# Large, medium or small round bales???



## Itsalwayssomething

I bale for horse customers. I'm making more rounds just due to lack of time and labor but I'm pleased to find that more horse people are feeding round bales than in the past. I make 4x5s now but I need a second baler and I can't decide if I need to make larger or smaller ones or just go with 'If it aint broke... Does anyone have an opinion or experience with selling the small (3x4.5) rounds? Seems like it defeats the purpose but if there's a market for them...


----------



## CATTLEMAN

Everything I bale in rounds, is baled in 4x5's for horse customers. I have had two 4x4 JD balers (twine wrapped) in the past, but than I bought a NH 644 w/ Bale Command and net wrap. My customers like the wrapped bales, and I have not had one compaint of a "little bigger bale" than in the past. I can bale faster with the 4x5's wrapped versus the 4x4 twined. If I was you; I would stay with another 4x5 baler that has a wrap attachment. I also do small squares for several horse clients; but we try to do all 1sr cutting in rounds, and than split it up on second thru fourth cuttings, between rounds and small squares.


----------



## swmnhay

I know a guy here has a 3 x 4 rd baler.Some people like them because they can roll them threw a barn door and roll them by hand.They sell for pretty good money at salebarn by the bale.Most can't figure out what they are paying for it by ton.Auctioneer says they wiegh about 500# but they only are 250-300#.They end up paying more for it than sm sqrs.He just laughs about it and says aslong as they keep paying it he is gonna keep selling it that way.


----------



## Production Acres

A local farmer here sells a lot of rd bales in the winter. He switched from 5x5's a couple years ago to 4x4 bales. Says customers buy a bale of hay and are too ignorant to know the difference. And it is slightly true around here that most just want to know what the bale price is. And any rd bale goes for $20-25 dollars.


----------



## Wrenchbender

I bale 4x5s and like them for a couple reasons. 1, two of them side by side fit nicely on a trailer and don't hang over. 2, they will fit between the wheel wells on a pickup. I've got three horse people who pickup one at a time in their truck. WB<><.


----------



## haybaler101

If I were selling a lot of round bales, I would go to a 4x4 baler. I use a 6x5 baler just because that is what my custom guys want. Round bales here are priced at 25 to 30 a bale, doesn't matter what quality or size. I don't know what idiot ever determined that a round bale is a unit of measure. What round bales I sell are usually sold by the ton, but most hay is done big squares and sold by the ton. I can take a 3x3 square at 800 lbs and get twice the money that I can a 6x5 round bale at 1500 lbs with the same hay in it.


----------



## mike

I bale with a jd 568 and make a 5x5 net wraped that sells at 55. but with the manny newbe weekend people around here and there small toy tractors they cant handle the big bales. the smaller 4x5 bales now are bringing as much or more!!!!! (90) yes thats $90.00 for a 4x5 im looking at adding a 468 baler this year. also do a lot of small squars


----------



## jhag

Wow Mike!

What do you do? Roll up a 50 dollar bill in the middle? Great price! In Ontario, I've never heard of 4X5's at more than about $40.00.

Jim


----------



## BCFENCE

Whats a 4x5 weigh if you dont mind saying, Alfalfa / orchard grass
Thanks, Thomas


----------



## darren

My 4x5 bales are tight and weigh 950 lbs. Using the same brand bailer (gehl),5x5s weigh 1550 and 5x6 s weigh 1700 and up.I dont use the big bailer anymore because I get the same price out of the smaller 4x5 s.Go figure.


----------



## Production Acres

Rd bales can be so deceptive in weight. we bought some nice 2nd cutting orchardgrass 4x5 bales this summer - unreal 1050# on the scales. Last week, Guy offered me 475 bales of "hay"- it was a little rough - at $5,000 - that's $10.52/bale for shedded hay; but, the bales only weighed 585# each. Last summer guy brought a bunch of 4x5's out from new JD baler that only weighed 490#.

Buyer Beware!


----------

> _DIRECTIVE A_:
Translate this sentence from the forum thread on round bale sizes into Spanish: "I bale 4x5s and like them for a couple reasons."

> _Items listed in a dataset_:
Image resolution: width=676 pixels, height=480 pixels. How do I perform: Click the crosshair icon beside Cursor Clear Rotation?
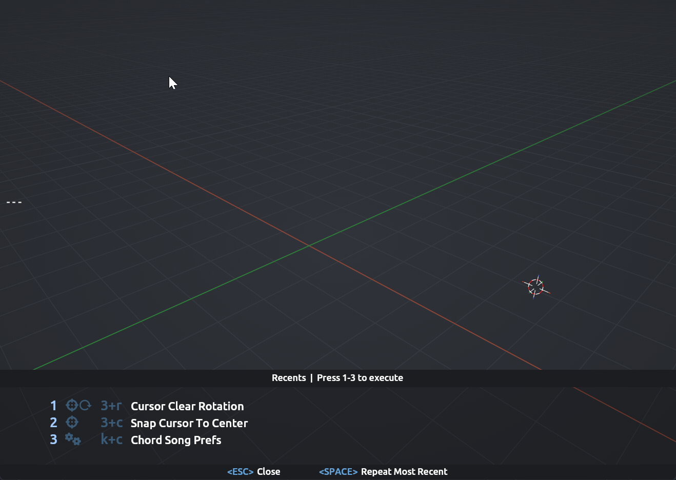(72, 406)
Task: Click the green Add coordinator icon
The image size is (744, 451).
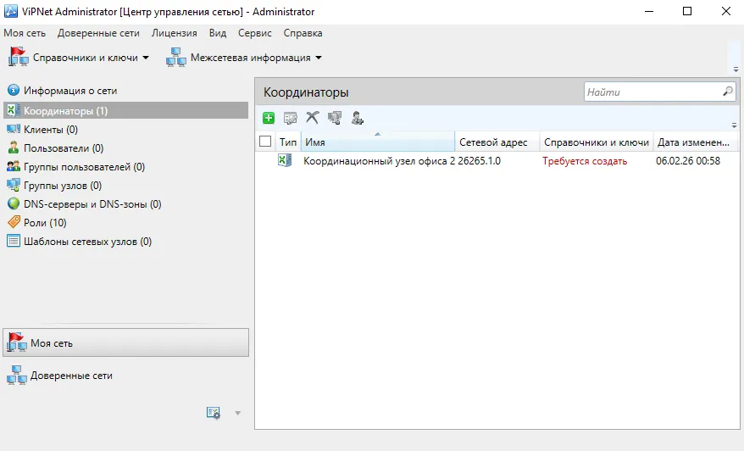Action: click(269, 118)
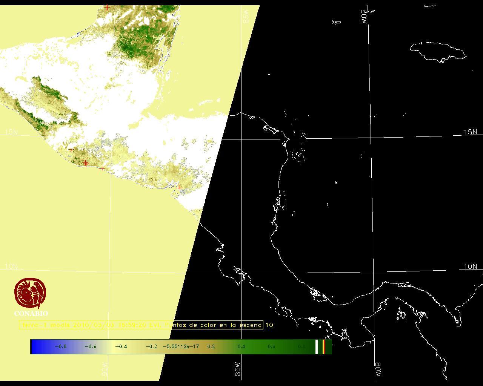Select the -5.55112e-17 midpoint label on legend
Viewport: 483px width, 386px height.
(180, 346)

> _DIRECTIVE B_:
Write out the items listed in the dataset above line for line, without the pictures.

> _OUTPUT A_:
Hago pacas de 4x5 y me gustan por un par de razones.

> _OUTPUT B_:
Image resolution: width=676 pixels, height=480 pixels. How do I perform: Click the crosshair icon beside Cursor Clear Rotation?
(72, 406)
Task: Click the green Add coordinator icon
The image size is (744, 451).
Action: click(269, 118)
Select the -5.55112e-17 midpoint label on legend
Viewport: 483px width, 386px height.
(180, 346)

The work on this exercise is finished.